Is October “wet season” full or “dry season” empty?
No, I’m not talking about real ghosts.
I’m talking about the most feared menace of them all:
Specifically, I’m talking the October rainfall average.
October is what we commonly label as a transition month: part wet season that was and part dry season to come.
But that 4 inches – the so-called average – is a number that haunts.
If you look at the historic data – going all the way back to 1932 – you’re more likely to see the October rain glass “wet season” full or “dry season” empty …
But it’s few and far between that you see the rains fill the October cup half way up to the middle.
Is this October’s rain cup “wet season” full or “dry season” empty?
It’s still too early to tell.
That’s because in the moment, at the event horizon, as the days unfold before our eyes, October is what we call in the political world as “fence sitter.”
Yes, the rainy season has officially mothballed its operation for the winter due to the inexorable loss of daytime heating hours and now the dip in humidity: the dual mix of fuel so critical for igniting south Florida’s sea-breeze fed afternoon storms. .

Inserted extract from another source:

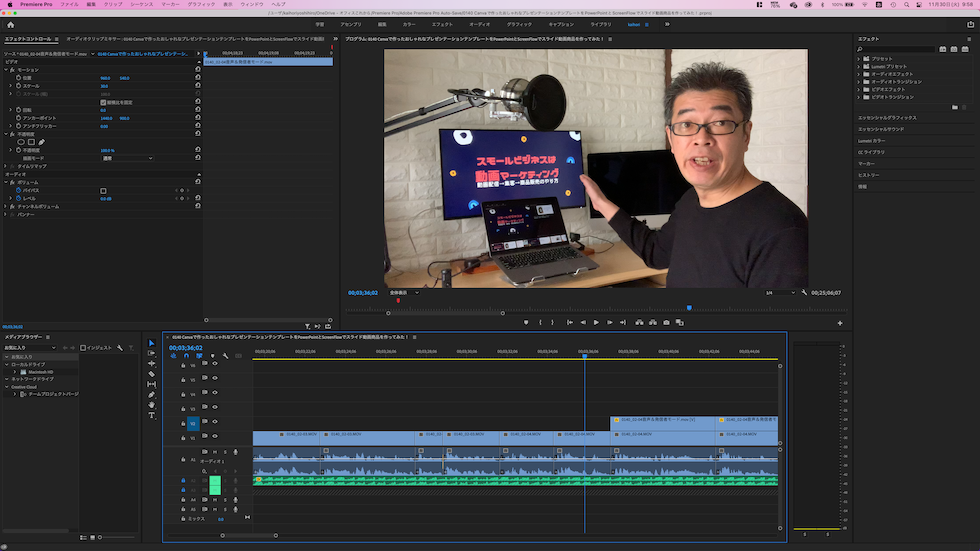Enable the ingest checkbox in Media Browser

pyautogui.click(x=83, y=348)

But the tropics are still in play, and like the World Series games this week and next between the Philadelphia Phillies and our very own Tampa Bay Rays (Go Rays!), it’s the specter of those storms, whether real or imagined, that keep us on the edge of our seats for a full 9 innings, (and if the earlier predictions from William Gray bear out, we could be in for extra innings this year).
Like all great baseball seasons eventually come to an end …
Once the 31st approaches, and passes: we can finally and with impunity, answer the question that has puzzled hydrologists and philosophers alike through the ages:
“Was the October rain a glass half empty or half full?
… or did it fall somewhere near the middle?”
If it the latter is the case, then we just saw a ghost.